(Available data Opens)

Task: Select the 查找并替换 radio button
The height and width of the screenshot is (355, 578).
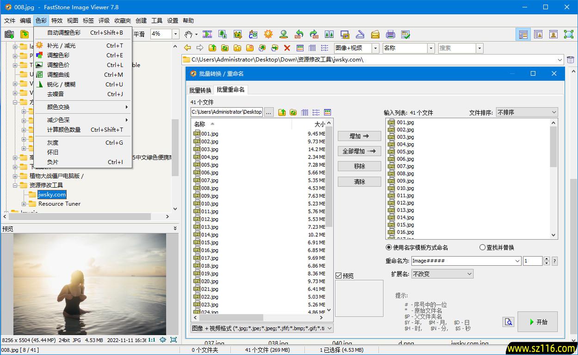Action: tap(483, 247)
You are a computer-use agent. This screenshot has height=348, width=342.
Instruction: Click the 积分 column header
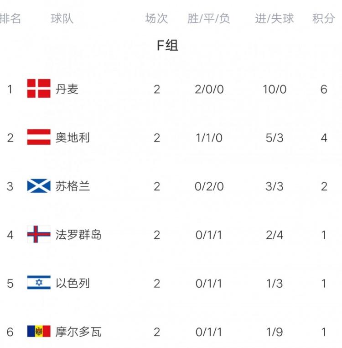[x=324, y=19]
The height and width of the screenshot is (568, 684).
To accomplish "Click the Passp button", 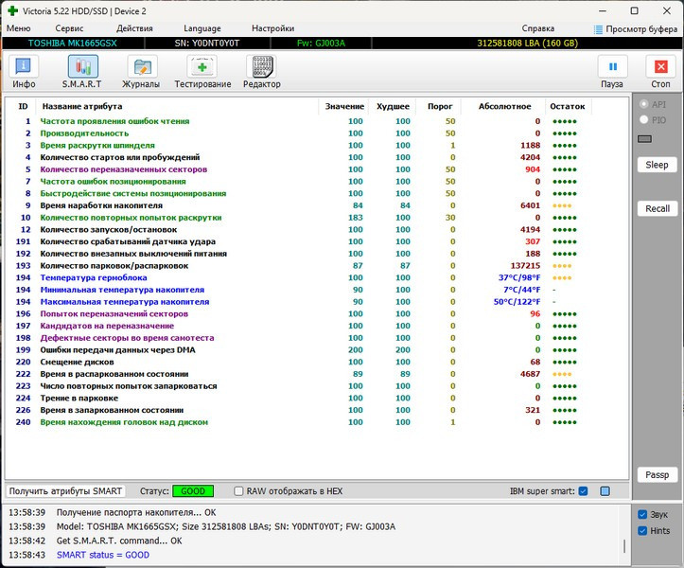I will (x=657, y=474).
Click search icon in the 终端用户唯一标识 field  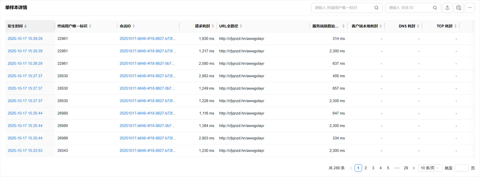point(376,8)
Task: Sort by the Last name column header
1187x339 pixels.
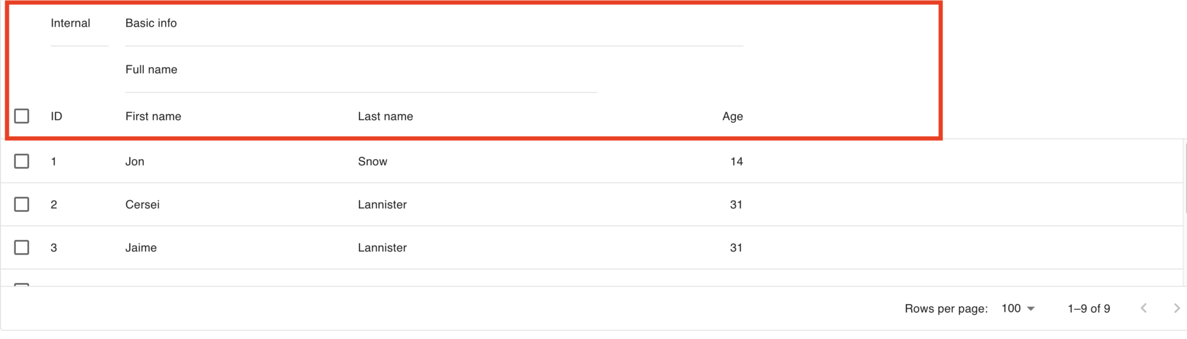Action: point(385,116)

(Available data Closes)

> [To do] Copy, without the pictures, exactly the lines from the line with "Task: Sort by the Last name column header" through the end of the material above, both ends included.

> [Answer box]
Task: Sort by the Last name column header
1187x339 pixels.
Action: point(385,116)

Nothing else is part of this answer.